-- WHAT IS REQUIRED --
Given the records below, would you repeat exactly the lines that begin at the one containing "How do I perform: Click the long" and end at the one containing "has width=802, height=458.", inclusive?

Items listed in a dataset:

##########

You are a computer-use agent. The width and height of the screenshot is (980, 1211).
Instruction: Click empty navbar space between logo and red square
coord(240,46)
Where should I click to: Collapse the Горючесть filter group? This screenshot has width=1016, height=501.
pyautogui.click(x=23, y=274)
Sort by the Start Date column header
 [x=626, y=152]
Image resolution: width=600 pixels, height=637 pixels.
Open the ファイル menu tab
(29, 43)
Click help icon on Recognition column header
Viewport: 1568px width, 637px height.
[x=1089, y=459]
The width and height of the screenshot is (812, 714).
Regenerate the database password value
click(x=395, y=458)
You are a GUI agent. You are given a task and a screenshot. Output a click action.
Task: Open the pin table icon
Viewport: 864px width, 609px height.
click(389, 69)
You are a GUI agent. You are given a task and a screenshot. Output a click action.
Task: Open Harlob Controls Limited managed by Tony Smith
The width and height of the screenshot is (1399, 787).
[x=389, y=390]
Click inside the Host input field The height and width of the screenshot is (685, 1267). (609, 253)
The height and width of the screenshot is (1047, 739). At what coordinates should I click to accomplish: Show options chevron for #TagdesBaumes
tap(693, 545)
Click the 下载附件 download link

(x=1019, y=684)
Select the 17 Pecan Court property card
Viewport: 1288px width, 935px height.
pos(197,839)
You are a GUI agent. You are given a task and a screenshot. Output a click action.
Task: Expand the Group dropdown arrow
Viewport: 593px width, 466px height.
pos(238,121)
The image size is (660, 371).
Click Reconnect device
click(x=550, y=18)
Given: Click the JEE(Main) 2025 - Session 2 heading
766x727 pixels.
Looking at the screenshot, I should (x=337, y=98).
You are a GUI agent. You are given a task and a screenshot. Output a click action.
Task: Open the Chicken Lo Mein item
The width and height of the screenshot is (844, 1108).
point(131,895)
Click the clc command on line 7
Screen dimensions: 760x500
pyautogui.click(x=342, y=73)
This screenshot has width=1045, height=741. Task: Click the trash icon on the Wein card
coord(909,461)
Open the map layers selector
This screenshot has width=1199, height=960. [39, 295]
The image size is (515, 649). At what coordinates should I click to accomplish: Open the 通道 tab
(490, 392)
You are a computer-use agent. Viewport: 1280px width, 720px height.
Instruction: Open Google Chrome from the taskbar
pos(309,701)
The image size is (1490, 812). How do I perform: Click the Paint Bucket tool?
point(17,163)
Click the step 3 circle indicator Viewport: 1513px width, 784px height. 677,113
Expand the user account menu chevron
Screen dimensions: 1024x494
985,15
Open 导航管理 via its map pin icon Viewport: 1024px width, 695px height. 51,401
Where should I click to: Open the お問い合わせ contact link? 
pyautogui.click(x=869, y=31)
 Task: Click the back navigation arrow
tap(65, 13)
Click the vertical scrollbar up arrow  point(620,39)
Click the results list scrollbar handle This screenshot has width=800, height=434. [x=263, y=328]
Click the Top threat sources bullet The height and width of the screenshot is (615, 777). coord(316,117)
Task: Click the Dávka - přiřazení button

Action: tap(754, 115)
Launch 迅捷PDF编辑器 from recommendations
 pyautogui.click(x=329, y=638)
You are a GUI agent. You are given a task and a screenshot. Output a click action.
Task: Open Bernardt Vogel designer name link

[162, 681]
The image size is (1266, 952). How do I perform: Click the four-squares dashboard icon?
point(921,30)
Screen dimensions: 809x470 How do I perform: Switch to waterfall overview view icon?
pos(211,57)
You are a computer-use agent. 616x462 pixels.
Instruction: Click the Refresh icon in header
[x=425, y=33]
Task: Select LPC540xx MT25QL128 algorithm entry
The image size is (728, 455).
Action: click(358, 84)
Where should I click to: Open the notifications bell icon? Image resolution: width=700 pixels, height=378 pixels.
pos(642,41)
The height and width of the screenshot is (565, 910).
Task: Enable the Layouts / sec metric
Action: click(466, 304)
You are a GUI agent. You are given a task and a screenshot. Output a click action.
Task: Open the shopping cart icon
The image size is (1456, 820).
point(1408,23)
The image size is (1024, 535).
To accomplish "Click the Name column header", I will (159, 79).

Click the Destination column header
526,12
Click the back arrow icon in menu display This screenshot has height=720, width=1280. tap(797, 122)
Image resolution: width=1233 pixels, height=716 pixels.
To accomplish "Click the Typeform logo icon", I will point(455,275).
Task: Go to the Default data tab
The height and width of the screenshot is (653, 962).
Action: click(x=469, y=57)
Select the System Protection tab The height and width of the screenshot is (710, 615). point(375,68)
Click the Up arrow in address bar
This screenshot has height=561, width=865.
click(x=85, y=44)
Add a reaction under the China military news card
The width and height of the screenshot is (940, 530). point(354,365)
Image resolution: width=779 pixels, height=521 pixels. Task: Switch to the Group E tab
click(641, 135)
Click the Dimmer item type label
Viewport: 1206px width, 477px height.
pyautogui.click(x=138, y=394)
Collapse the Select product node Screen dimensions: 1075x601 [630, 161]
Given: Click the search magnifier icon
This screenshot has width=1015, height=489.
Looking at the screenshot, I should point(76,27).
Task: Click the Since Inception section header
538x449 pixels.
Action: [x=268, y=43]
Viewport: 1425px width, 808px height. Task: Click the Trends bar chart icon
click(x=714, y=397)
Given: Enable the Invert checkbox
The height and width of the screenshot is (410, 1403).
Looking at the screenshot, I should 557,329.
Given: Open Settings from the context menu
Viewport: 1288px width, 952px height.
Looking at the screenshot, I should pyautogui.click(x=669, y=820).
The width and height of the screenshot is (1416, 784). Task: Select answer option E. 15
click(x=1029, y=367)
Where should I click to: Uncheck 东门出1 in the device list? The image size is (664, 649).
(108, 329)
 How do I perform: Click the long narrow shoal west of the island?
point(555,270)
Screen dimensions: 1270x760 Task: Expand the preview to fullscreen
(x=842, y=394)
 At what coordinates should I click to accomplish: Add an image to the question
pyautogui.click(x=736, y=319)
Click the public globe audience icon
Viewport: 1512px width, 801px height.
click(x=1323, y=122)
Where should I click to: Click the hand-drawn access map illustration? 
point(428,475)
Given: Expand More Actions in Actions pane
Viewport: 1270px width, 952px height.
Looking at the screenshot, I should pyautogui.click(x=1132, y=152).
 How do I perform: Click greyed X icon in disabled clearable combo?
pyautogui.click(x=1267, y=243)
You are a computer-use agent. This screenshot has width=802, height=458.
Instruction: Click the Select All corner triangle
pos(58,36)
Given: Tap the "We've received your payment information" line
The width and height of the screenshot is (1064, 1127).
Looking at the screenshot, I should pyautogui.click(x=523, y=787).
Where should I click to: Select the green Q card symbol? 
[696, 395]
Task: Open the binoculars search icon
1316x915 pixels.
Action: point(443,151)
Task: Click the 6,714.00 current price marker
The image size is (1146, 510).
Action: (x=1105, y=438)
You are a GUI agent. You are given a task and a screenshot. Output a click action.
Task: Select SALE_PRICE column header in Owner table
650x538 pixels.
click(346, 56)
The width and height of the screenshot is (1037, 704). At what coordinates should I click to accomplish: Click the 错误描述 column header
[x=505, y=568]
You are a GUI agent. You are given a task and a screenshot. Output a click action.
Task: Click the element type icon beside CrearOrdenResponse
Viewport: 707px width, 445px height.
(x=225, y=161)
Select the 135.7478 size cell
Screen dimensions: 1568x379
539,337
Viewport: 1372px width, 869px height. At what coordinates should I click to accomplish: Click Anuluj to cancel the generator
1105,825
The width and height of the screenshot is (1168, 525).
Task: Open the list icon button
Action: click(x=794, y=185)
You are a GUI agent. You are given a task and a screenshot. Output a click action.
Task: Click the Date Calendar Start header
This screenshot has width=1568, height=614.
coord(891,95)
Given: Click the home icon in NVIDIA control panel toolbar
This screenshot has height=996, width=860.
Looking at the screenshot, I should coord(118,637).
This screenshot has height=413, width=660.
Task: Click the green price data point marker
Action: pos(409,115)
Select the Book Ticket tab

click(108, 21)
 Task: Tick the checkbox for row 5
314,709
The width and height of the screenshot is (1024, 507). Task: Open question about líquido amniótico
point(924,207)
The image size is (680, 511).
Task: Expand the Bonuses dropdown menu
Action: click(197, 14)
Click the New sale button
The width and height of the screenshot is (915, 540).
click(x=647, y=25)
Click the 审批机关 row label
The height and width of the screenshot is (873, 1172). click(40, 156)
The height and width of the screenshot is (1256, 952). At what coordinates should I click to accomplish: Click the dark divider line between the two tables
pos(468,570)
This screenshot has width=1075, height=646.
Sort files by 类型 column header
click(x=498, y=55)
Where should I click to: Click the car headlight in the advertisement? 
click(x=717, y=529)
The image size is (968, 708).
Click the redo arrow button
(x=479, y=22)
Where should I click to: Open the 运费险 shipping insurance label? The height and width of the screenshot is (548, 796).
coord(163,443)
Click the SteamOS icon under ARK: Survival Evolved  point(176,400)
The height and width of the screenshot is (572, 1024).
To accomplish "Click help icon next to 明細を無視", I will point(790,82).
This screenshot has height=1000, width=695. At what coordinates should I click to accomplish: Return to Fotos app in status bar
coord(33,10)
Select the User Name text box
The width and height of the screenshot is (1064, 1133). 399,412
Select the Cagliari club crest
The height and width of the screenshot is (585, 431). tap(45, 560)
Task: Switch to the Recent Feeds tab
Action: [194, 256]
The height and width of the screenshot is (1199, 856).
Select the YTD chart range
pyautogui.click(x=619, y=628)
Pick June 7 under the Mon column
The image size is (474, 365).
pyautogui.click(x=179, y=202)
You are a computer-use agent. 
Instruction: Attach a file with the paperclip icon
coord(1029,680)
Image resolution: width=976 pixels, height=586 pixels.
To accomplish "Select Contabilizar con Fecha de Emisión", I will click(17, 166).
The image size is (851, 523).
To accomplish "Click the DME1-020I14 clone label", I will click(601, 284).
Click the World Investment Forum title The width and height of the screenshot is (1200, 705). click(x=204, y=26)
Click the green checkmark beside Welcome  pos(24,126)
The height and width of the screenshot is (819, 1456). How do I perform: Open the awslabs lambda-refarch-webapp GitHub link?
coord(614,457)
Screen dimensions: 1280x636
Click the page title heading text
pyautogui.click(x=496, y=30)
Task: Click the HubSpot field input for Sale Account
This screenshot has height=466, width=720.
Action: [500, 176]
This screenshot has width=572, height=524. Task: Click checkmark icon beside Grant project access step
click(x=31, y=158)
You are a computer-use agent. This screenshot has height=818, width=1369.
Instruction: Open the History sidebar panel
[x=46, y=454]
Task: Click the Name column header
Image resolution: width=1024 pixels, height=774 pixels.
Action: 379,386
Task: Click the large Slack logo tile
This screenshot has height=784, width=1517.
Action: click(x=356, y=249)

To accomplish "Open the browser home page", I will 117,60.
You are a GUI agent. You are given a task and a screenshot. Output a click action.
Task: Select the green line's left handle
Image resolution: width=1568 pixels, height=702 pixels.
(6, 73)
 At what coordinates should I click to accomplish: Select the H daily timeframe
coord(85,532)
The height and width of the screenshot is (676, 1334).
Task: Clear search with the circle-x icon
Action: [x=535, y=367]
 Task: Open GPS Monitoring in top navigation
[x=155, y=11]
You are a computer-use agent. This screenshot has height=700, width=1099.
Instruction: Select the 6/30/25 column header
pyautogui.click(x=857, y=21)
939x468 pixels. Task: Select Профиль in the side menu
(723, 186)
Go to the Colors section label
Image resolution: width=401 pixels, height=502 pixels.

##########

-- PROBLEM SOLUTION --
 How do I perform: Click the long narrow shoal west of the island?
point(555,270)
Screen dimensions: 1270x760 Task: Expand the preview to fullscreen
(x=842, y=394)
 At what coordinates should I click to accomplish: Add an image to the question
pyautogui.click(x=736, y=319)
Click the public globe audience icon
Viewport: 1512px width, 801px height.
click(x=1323, y=122)
Where should I click to: Click the hand-drawn access map illustration? 
point(428,475)
Given: Expand More Actions in Actions pane
Viewport: 1270px width, 952px height.
Looking at the screenshot, I should pyautogui.click(x=1132, y=152).
 How do I perform: Click greyed X icon in disabled clearable combo?
pyautogui.click(x=1267, y=243)
You are a computer-use agent. This screenshot has width=802, height=458.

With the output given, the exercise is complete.